Each line from the one that contains "Click High severity cell for ticket 0031-8742" to the last line of the records below must be restated word for word.

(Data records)

════════

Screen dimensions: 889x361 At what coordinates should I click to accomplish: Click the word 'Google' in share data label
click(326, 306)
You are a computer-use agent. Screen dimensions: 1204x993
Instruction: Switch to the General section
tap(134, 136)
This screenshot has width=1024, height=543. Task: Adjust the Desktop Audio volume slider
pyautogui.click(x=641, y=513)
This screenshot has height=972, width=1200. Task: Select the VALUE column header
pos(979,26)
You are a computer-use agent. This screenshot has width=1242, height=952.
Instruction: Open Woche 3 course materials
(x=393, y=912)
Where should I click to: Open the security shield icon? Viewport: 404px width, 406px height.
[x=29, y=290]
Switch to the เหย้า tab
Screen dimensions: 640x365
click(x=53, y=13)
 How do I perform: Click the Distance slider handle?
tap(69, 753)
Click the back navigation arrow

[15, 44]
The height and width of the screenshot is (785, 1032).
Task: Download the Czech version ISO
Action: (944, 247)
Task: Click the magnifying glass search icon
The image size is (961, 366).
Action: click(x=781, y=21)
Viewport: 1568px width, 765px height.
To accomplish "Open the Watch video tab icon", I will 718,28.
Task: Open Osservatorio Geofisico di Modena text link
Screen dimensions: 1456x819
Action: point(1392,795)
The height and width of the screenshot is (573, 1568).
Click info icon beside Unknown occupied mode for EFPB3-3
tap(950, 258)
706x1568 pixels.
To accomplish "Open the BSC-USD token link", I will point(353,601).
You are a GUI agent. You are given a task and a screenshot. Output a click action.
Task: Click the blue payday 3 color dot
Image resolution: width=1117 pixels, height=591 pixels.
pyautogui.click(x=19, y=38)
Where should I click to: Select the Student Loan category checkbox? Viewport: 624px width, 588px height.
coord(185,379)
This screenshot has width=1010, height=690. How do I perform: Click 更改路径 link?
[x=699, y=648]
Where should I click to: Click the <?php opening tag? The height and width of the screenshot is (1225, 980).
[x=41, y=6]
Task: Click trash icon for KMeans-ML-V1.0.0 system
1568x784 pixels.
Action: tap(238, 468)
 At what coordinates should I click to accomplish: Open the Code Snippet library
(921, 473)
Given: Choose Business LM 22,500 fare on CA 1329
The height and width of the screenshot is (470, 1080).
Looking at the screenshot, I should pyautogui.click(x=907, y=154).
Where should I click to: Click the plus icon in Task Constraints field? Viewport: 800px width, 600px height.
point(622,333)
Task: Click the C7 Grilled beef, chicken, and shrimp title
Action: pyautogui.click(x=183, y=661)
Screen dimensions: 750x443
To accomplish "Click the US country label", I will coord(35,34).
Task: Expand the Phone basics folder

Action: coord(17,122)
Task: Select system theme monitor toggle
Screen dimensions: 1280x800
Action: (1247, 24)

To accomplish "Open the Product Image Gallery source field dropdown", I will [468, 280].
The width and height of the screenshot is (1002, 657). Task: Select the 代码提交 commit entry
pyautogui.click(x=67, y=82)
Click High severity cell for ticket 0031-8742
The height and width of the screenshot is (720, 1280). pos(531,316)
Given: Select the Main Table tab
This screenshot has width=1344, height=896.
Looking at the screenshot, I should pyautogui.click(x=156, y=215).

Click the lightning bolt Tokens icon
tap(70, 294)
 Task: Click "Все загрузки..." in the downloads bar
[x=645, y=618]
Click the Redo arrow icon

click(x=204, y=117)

════════

> Answer
Click High severity cell for ticket 0031-8742
The height and width of the screenshot is (720, 1280). pos(531,316)
Given: Select the Main Table tab
This screenshot has width=1344, height=896.
Looking at the screenshot, I should pyautogui.click(x=156, y=215).

Click the lightning bolt Tokens icon
tap(70, 294)
 Task: Click "Все загрузки..." in the downloads bar
[x=645, y=618]
Click the Redo arrow icon

click(x=204, y=117)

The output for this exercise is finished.